To do — Retype everything from "With that sort" down to "to step in." in the article on questions for cloud providers, character for character.

Selected text —
Moving to the Cloud? Five Questions You Must Ask Cloud Providers: Page 2

3. How will you protect my data?

Just because a vendor claims that cloud security is a priority doesn’t mean that their security practices are up to the challenge of warding off ever-evolving threats. For instance, everyone knows that they need to have an IPS in place, but does your vendor have a cloud-capable IPS?

“Many appliances have packet-inspection settings that are designed to fail on,” said Joe Anthony, Director of Security Product Management for IBM. If the device is overwhelmed with peak traffic or by, say, a flood of rich media, the bulk of the traffic will, by default, pass through with only small samples inspected for threats.

This shortcoming will typically be logged, alerting administrators to the problem, but how many will actually follow up? Anthony recommends IPS solutions with 20 GBps capabilities, at minimum, for public cloud environments.

Trust is another major concern. “In the cloud, previous outsiders quickly become insiders,” said Mike Gault, CEO of GuardTime, a provider of keyless signatures used to validate the integrity of data. “There is no distinction between the two. With all of the new risks inherent with cloud computing, it’s especially important to recalibrate trust. To be blunt, you really can’t trust anyone anymore.”

This means having security in place for data protection and integrity, to protect against data loss and to secure the application layer, not just the network and access.

4. How will I know that you are properly protecting my data?

Okay, so your vendor says that they have strong security. Now, prove it. What are the monitoring and logging policies? Who audits them for security compliance (and to what standards) and what sort of access will you have to those audits?

5. How can I trust that you’ll be a viable company in the long run?

Cloud computing has accelerated the challenges that incumbent providers face from upstarts and startups. It’s cheaper and easier to get a full-blown IT service up and running today than it was even a couple years ago.

With that sort of upheaval, though, comes uncertainty. You can be pretty confident that the old vendors you know and trust (and sometimes loathe) will be around to support and service you. If one of them implodes, that’s not even such a big concern because ISVs and various consultants will be able to step in.

Stability in the cloud is something that is still a ways off. “We’re a cloud provider, but a question we ask before adopting cloud or SaaS internally is ‘are you going to be around for the long haul?’” said Aaron Levie, co-founder and CEO of Box, a cloud content management provider.

If it’s a startup, how well are they funded and by whom? What is their exit strategy, be it independence or acquisition? How sound is the business model?

Of course, I asked Levie how he answered that question for Box. “We’re focused on being independent. Period,” he said. Levie noted that the company’s recent $48-million round of VC funding will be used to build out infrastructure, recruit more high-profile senior executive talent, build out a larger IT and support staff and expand the service portfolio. They currently have over 5 million users, and count more than 6,000 companies as customers, including 73% of the Fortune 500.

How often do you ask vendors about financials and its business model? In the cloud, it’s a question you neglect at your own risk.

Source material —
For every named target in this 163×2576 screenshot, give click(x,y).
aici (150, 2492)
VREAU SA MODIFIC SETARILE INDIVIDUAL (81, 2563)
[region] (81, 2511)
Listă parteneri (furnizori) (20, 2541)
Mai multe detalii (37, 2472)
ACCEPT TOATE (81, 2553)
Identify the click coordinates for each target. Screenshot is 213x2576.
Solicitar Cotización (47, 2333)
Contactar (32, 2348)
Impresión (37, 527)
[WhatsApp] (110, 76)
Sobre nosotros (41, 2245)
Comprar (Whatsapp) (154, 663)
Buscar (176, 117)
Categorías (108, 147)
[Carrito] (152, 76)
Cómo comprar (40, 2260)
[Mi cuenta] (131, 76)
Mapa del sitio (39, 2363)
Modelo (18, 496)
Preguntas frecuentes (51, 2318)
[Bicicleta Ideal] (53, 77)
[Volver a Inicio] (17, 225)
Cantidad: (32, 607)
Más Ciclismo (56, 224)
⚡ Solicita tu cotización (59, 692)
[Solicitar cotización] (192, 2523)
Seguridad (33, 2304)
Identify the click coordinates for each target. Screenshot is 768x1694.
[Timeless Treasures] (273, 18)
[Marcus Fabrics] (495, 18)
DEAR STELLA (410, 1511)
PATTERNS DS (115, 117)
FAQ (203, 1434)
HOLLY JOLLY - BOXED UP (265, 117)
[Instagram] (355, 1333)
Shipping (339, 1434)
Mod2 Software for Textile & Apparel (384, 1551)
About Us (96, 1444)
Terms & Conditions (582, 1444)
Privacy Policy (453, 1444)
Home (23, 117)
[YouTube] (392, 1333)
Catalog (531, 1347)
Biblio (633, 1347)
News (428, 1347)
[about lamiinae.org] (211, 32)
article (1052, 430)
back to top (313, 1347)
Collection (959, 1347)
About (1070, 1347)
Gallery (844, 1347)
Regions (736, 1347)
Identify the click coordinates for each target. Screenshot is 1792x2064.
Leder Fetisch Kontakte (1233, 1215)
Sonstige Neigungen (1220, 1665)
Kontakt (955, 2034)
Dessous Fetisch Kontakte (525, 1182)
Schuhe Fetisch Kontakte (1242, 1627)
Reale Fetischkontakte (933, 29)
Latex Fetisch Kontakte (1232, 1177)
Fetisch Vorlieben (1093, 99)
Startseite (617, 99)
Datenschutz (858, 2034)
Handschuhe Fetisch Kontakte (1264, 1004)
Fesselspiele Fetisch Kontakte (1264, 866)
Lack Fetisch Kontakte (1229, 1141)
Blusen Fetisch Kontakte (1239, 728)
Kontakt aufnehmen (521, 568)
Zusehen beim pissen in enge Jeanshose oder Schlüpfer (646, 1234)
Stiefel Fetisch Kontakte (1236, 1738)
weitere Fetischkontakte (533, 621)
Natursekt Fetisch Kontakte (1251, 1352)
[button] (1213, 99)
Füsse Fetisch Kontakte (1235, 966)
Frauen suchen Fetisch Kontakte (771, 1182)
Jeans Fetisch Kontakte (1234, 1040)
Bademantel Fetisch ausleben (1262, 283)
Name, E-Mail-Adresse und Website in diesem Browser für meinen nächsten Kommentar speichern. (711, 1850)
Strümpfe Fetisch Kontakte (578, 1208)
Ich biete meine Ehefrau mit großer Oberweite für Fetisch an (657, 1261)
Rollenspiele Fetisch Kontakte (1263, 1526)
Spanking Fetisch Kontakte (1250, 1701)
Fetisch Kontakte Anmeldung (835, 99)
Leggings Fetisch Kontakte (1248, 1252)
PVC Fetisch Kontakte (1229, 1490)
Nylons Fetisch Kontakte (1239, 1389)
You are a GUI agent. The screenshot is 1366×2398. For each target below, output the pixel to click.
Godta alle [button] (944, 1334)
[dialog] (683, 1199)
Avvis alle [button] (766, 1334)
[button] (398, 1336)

Response area —
With that sort of upheaval, though, comes uncertainty. You can be pretty confident that the old vendors you know and trust (and sometimes loathe) will be around to support and service you. If one of them implodes, that’s not even such a big concern because ISVs and various consultants will be able to step in.